Ese nombre me abriga
en un mundo salvaje de hierro y frío;
ese nombre está hecho de plumas
que me traen la gracia del sueño.
[pág. 80]

En ti está la residencia
de mi Sol creciente [pág. 81] 

Mientras estemos juntos
no morirá la noche [pág. 82] 

tus ondas rompen la distancia
y hacen manar la hondura de la
vida [pág. 85] 

tus labios abren el arca del
misterio [pág. 90] 

 

Esta serie se extiende en muchas otras variaciones del mismo lugar común de todo mal poema adolescente, con la diferencia de que en el adolescente no resulta ridículo.

 

IV  

Luego de tanto traspiés, llegar al libro cuarto es un verdadero alivio. "Cantos griegos" recrea un tono y unos temas de la tradición clásica con una sobriedad de la que carece el resto del libro. Algunos poemas recuerdan los devaneos de Anacreonte; otros, los mejores, evocan la inteligencia crítica de Arquiloco de Paros, aquel que nunca prescindió de la ironía para nombrar las miserias del poder: 

Los candidatos a próceres
aguardan con impaciencia
la erección de su propio monumento. 

Ya prepararon el auditorio
que los envolverá en aplausos. 

En breve llegará Medusa
y gozarán para siempre el privilegio
de ser transformados en piedra.

 

Por fin observamos intuiciones que presiden y articulan los poemas, evitando la poesía de lugar común y lo impreciso. Empero, el autor no demora en tornar a los malos pasos. 

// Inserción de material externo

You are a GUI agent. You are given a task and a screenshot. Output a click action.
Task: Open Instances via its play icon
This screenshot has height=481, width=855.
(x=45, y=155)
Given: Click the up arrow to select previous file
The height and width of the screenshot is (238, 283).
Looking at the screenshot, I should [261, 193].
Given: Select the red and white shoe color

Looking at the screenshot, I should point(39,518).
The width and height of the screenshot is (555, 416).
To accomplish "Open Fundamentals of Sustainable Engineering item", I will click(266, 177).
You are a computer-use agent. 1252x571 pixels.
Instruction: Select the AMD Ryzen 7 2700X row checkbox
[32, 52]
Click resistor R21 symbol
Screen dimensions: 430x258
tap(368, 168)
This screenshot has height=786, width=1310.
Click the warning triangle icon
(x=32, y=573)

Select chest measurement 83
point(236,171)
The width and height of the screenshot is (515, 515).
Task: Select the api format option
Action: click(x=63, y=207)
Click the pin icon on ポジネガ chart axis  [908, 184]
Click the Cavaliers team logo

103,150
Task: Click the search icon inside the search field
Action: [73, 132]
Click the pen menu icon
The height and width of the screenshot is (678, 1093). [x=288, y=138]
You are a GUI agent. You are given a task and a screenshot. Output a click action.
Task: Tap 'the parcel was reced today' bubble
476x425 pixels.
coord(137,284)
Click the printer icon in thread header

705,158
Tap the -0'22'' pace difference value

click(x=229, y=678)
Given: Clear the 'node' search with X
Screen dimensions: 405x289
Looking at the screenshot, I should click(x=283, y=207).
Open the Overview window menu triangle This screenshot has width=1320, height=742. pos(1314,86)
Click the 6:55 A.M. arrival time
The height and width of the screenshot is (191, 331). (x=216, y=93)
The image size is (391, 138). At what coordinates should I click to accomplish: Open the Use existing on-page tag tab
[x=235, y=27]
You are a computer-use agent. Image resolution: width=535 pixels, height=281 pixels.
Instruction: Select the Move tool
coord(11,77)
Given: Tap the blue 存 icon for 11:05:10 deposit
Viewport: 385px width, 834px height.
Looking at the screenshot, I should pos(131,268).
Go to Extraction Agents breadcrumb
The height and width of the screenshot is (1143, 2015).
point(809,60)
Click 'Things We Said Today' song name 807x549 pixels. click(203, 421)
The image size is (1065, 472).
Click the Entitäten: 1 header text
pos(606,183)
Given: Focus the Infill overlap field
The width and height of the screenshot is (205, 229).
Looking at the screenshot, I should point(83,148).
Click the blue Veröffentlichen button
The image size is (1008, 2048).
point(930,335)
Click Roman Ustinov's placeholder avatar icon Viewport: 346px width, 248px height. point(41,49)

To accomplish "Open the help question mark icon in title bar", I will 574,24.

"Garabatos de otro mundo", libro quinto, es la oportunidad para que el poeta revele su amplio trasegar por el mundo y su conocimiento de la literatura universal. Claro que cualquiera con mediana formación en geografía, historia y literatura prevé que un poema sobre Verona tendrá alusiones a Shakespeare y al sistema volcánico de la península itálica; supondrá que si Ganges, entonces vacas, y si Tánger, entonces camellos, y si sor Juana, entonces menos "inquisidor que no pudo descifrar su secreto", y si Hangzhou, entonces "La multitud cabalga y cabalga! sobre dos mundos atados con una varilla:/ la bicicleta equinoccial". Y puede ser que no acertemos algunas, pero entonces hablaríamos de test de cultura general o de guías turísticas, no de un libro de poesía.

 

V  

Con "Cuaderno ruso" llegamos al final del libro. Dieciocho de los dieciséis textos llevan epígrafes de poetas rusos, y se desarrollan como digresiones en verso de cada uno de ellos. Valerse de epígrafes conlleva un doble dilema: si son de autores muy conocidos, se corre el riesgo de resultar inferior al interlocutor con quien se pretende dialogar (los epígrafes de Eluard, A. Arturo, Tasso, Esquilo, la madre del Castillo y Antonio Machado con los que el autor comienza cada uno de los libros dan sobrada cuenta de ello); si, por el contrario, son desconocidos, como en la mayor parte de nuestro caso, el desprestigio amenaza no sólo a quien hace las citas: también compromete al autor que no tiene la culpa de ser citado:

PALABRAS 

No son muchos los profetas verdaderos...
Dmitri Venevítinov 

No estorbéis al hombre que sueña,
Dejad que con sus alas libres
Se remonte a las alturas. 

No toquéis su silencio
Abrasado por la inspiración.
El nos traerá el brío de la infinitud
Detendrá los ríos con su canto
Para que puedas contemplar el brillo. 

No estorbéis al hombre que suena...
Y si queréis hacerle homenaje,
Pule tu propio sueño.
No lo humilléis con laureles.

 

No se salva ni el título, ni el epígrafe del pobre Venevítinov, ni el poema, por supuesto. Al igual que en los libros anteriores, unas cuantas excepciones se pierden en medio del descalabro imperante. 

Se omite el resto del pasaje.